Confined to the ball turret beneath the plane’s undercarriage, Garrett overhears some of the men on the radio objectifying her in reductive, misogynistic terms. This sexism intersects with a casual racism, as navigator Lieutenant Bradley Finch (Joe Witkowski) casually refers to the Maori co-pilot Flight Lieutenant Anton Williams (Beulah Koale) as a “golliwog” and an “ape”. So Garrett is trapped not just in a tiny hatch that Beckell describes as “a little plastic aquarium over a death drop”, but also in a closed system of white patriarchy where she has to fight just to be heard. This might be an Allied crew of British, American and New Zealand airmen transporting equipment from New Zealand to Samoa, but the only ally that Garrett has on board is the gentlemanly Staff Sergeant Walter Quaid (Taylor John Smith). In a dynamic that will seem all too familiar to women or people of colour, Garrett will have to work at least twice as hard as the others on board at fixing, fighting and flying just to earn herself a modicum of respect. They might, both metaphorically and literally, look down on her, but she is smarter, and more capable, than any of them.

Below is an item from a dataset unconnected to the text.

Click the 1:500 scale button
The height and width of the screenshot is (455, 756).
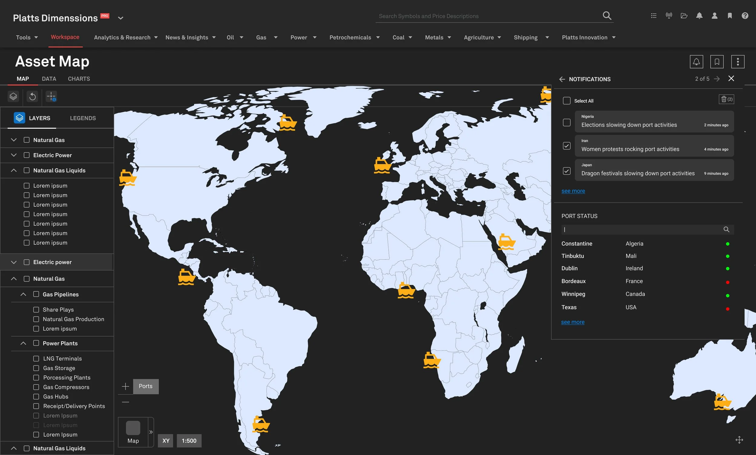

As we learn more about Garrett’s hidden backstory (and her injuries), it becomes clear that the hostile ecosystem of the plane’s interior is a mere microcosm of what this young woman is trying to escape on the ground. For she has always been surrounded by controlling, abusive men, and she is desperate to soar above all that and find her own small space – some room of her own – in a world that is broadly unaccommodating to women. From her turret, she spots both Japanese planes lurking in the clouds below, and a strange bat-like creature dismantling the plane’s engines – but in both cases the alarms that she raises are ridiculed and dismissed by the crew until they can no longer be ignored, when everyone suddenly finds themselves battling on two fronts to keep the plane together in more or less one piece.
“A gremlin means someone screwed up and you’re blaming Santa Claus”, Captain Reeves tells his men, in words that recall the film’s opening cartoon, “It’s a pass-the-buck excuse, not a literal animal.” Here the gremlin really is a flesh-and-blood creature of sabotaging destruction – but it also remains a metaphor for all the men who have impeded, oppressed and undermined Garrett in her progress through life, forcing her to find her own strength and her own wings as a woman, as a mother, and as a soldier, and to slay the dragon (whose tail she symbolically castrates) herself when everyone else, for all their blustering machismo, proves inadequate to the task. This compelling feminist subtext is reaffirmed at the end by file footage over the closing credits that celebrates the real, albeit often overlooked, WACs and RAF Women’s Auxiliary Forces of WW2, grounding the film’s aerial escapades in actuality – but along the way, be prepared for plucky airborne adventure and increasingly absurd high-tension action as Garrett, in her struggles for both survival and acceptance, must bring all the machinery of pernicious masculinity crashing down.
The screenplay for Shadow in the Cloud was originally co-authored with Max Landis, but after he was faced with a series of sexual assault allegations, Liang rewrote it several times in a bid to take sole ownership of the work and to have Landis’ name removed (much as Garrett has reclaimed her own maiden name, renouncing the surname of her husband). It is as though the battle of the sexes depicted in the film not only resonates with our own times, but was also replicated in the production itself, ultimately engendering a film that, even if the rules of the Writers Guild of America required that Landis be credited, is still very much Liang’s baby.
Strap: Roseanne Liang’s plucky airborne adventure cum wartime creature feature Shadow in the Cloud accommodates feminism in its undercarriage.